▶ _YOUR TASK_
Could you retype exactly the line containing "Given: Focus the givenName text input field" and every line after it in the data below, leaving out the pictures?
Segment Start: RECORDS
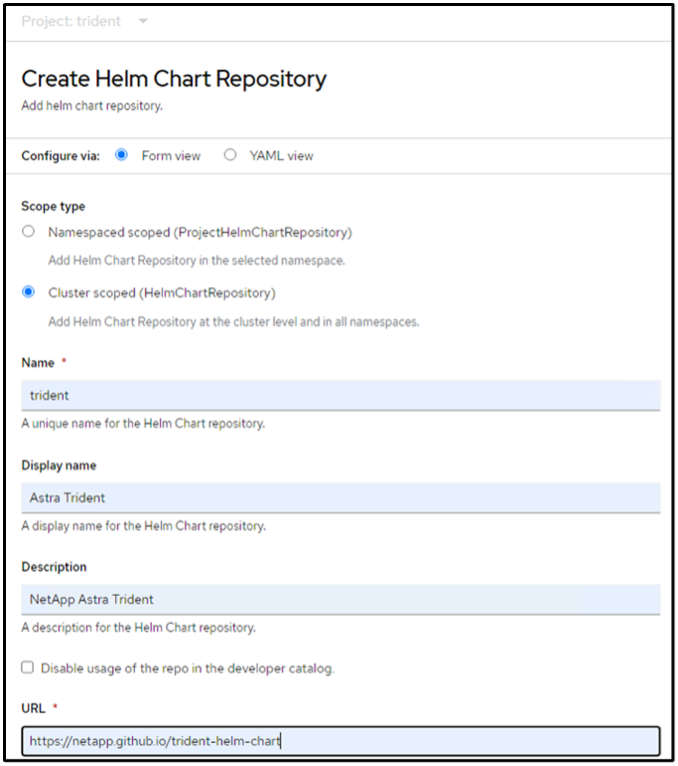The width and height of the screenshot is (678, 766).
Task: Choose Cluster scoped radio option
Action: click(x=28, y=293)
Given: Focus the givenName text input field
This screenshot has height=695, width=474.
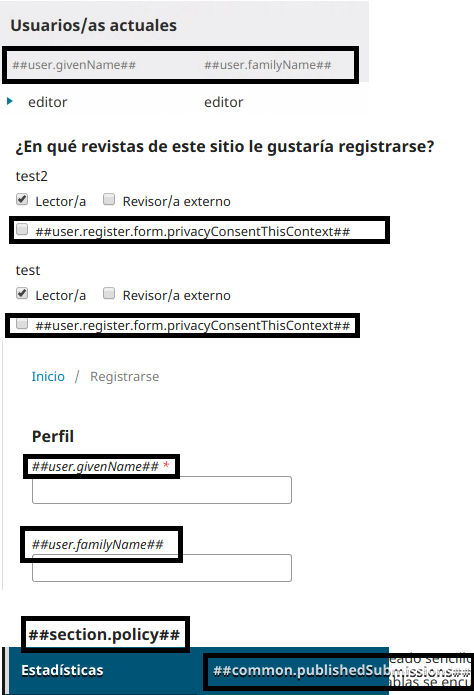Looking at the screenshot, I should tap(162, 490).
Segment End: RECORDS
▶ _ANSWER AREA_
Given: Focus the givenName text input field
This screenshot has height=695, width=474.
Looking at the screenshot, I should tap(162, 490).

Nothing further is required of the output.